TASK TO COMPLETE - Copy exactly, and only, the lines from the line containing "Account (1356, 28)" through the last line of the records below, both included, and leave out any pictures.

-- SOURCE MATERIAL follows --

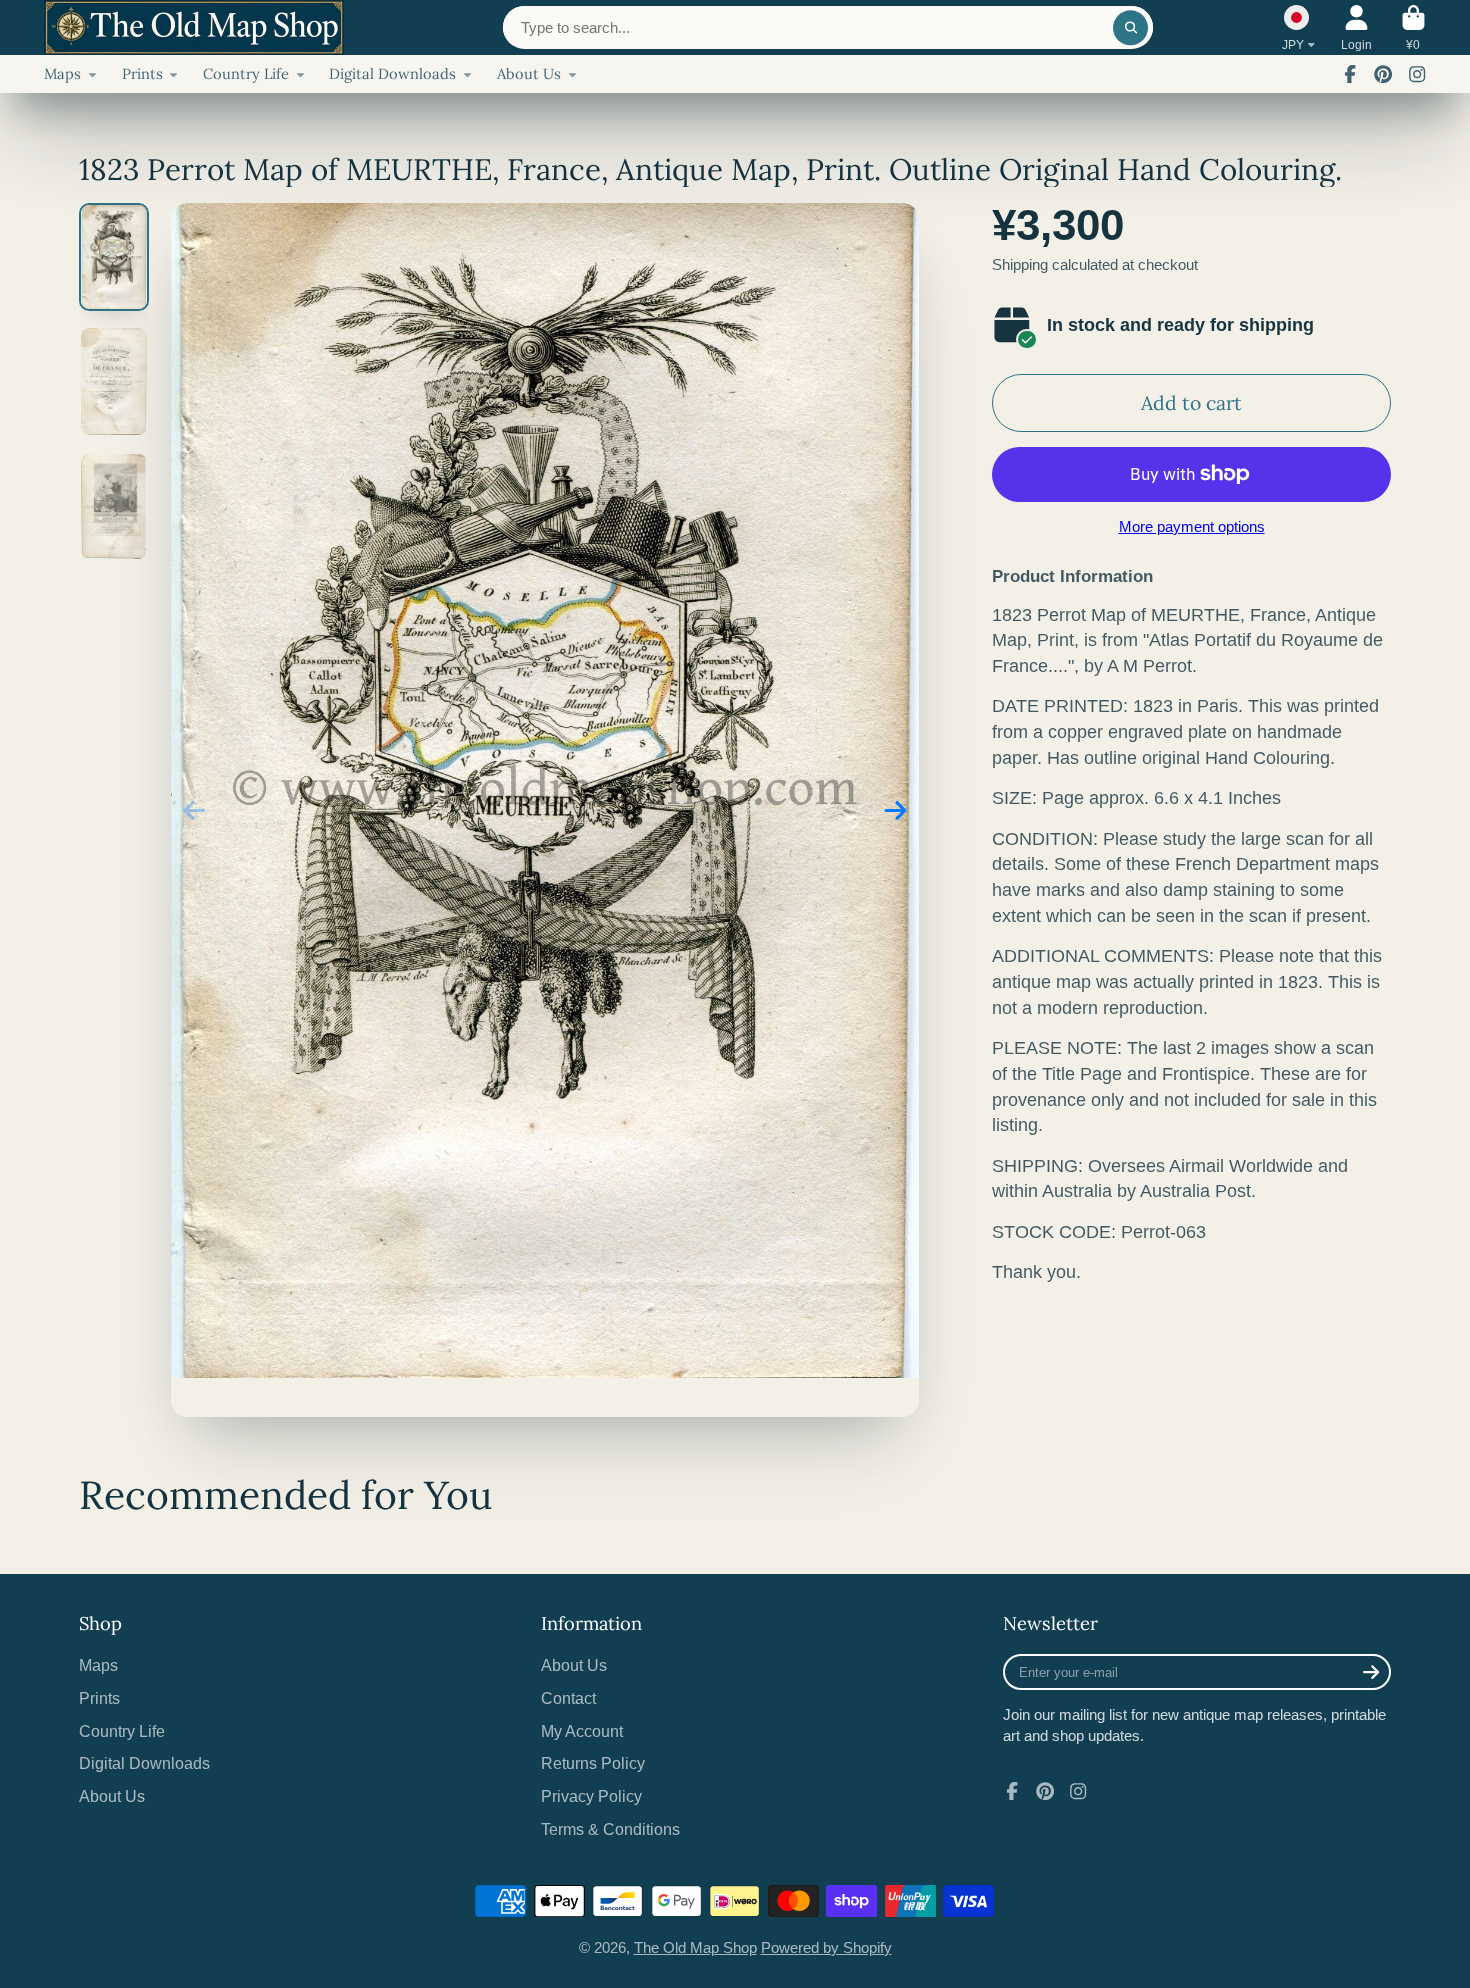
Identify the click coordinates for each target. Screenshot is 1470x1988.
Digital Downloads (392, 73)
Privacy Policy (591, 1796)
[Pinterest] (1383, 74)
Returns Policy (593, 1763)
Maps (62, 73)
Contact (568, 1698)
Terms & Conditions (610, 1829)
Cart (1413, 28)
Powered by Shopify (826, 1948)
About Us (529, 73)
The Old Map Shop (695, 1948)
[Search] (1130, 27)
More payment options (1192, 527)
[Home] (194, 27)
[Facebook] (1350, 74)
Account (1356, 28)
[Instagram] (1417, 74)
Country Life (246, 73)
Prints (142, 73)
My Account (582, 1731)
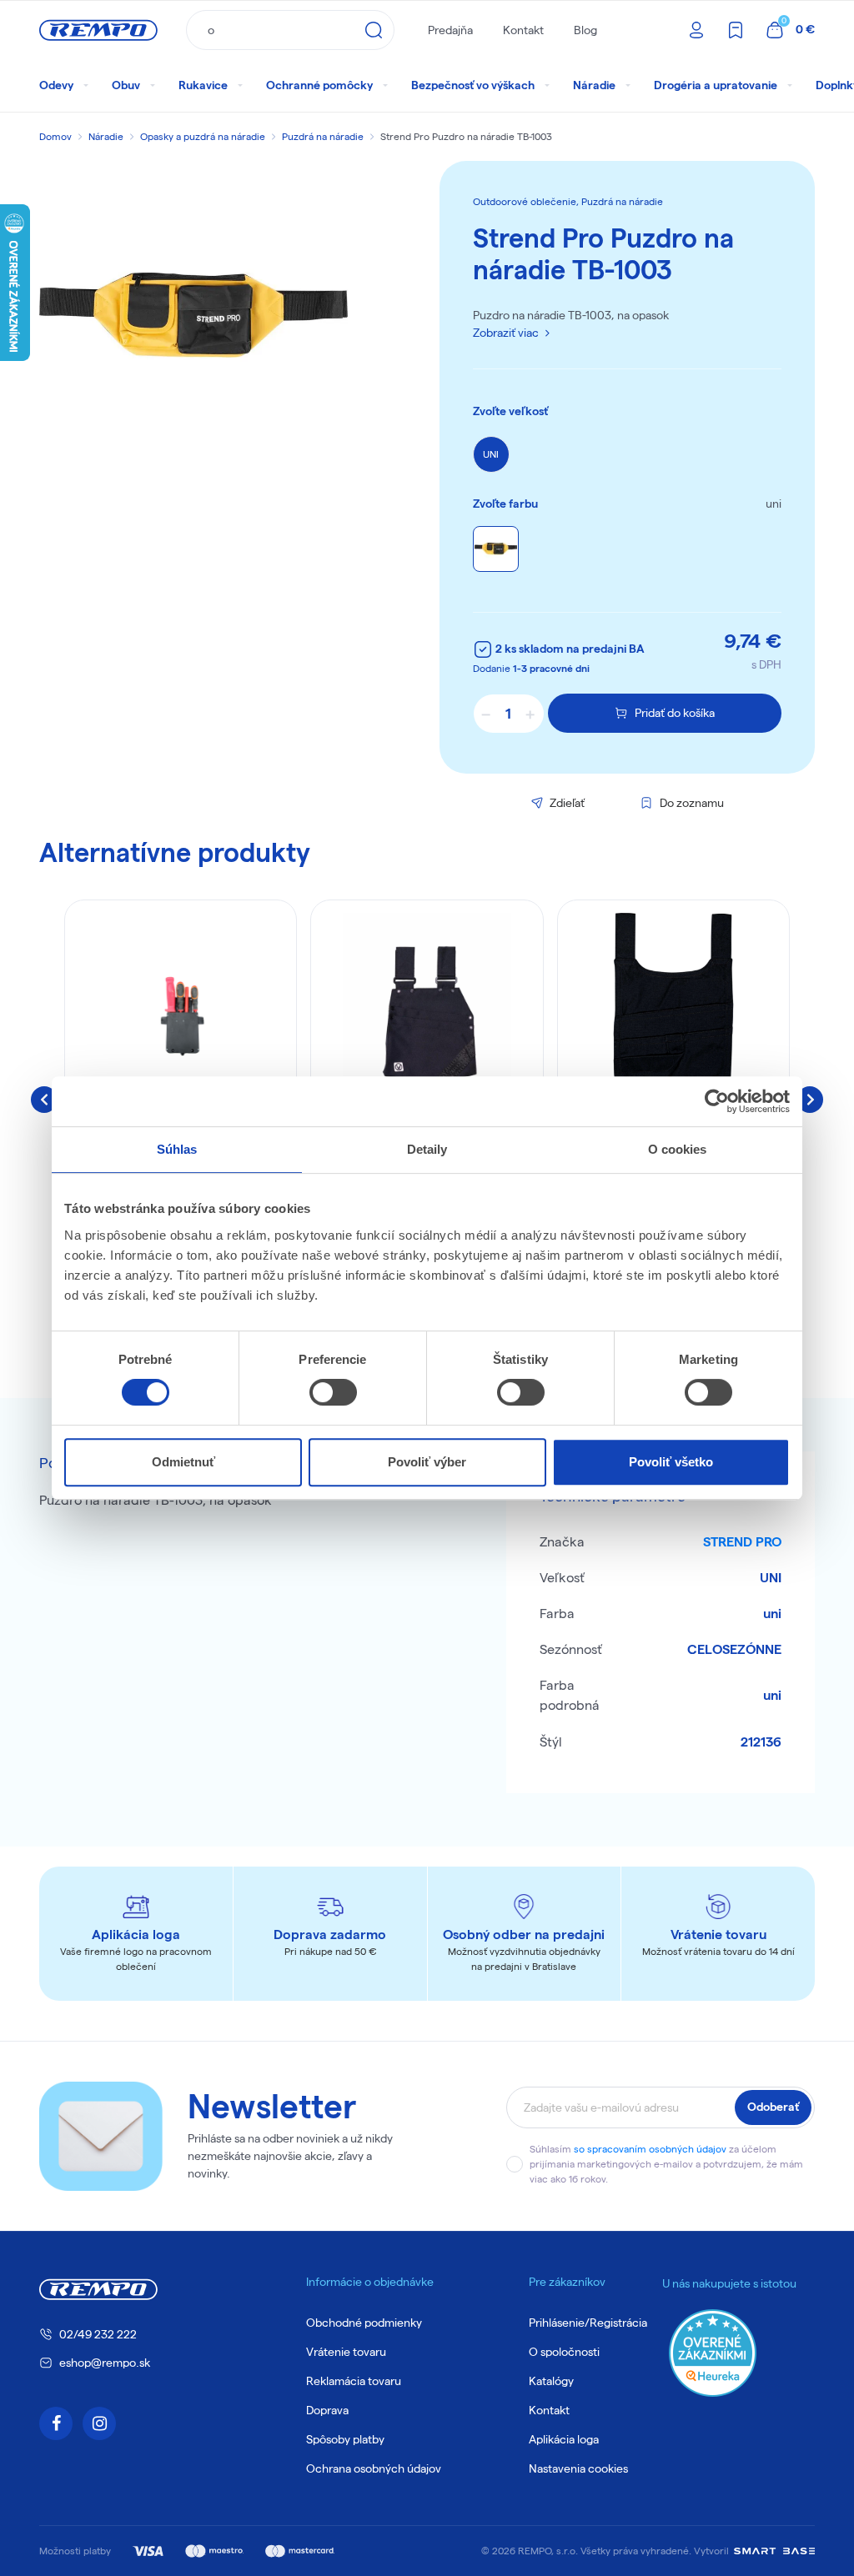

-- SOURCE MATERIAL concluded --

EXERCISE RESPONSE -
Account (1356, 28)
[Instagram] (1417, 74)
Country Life (246, 73)
Prints (142, 73)
My Account (582, 1731)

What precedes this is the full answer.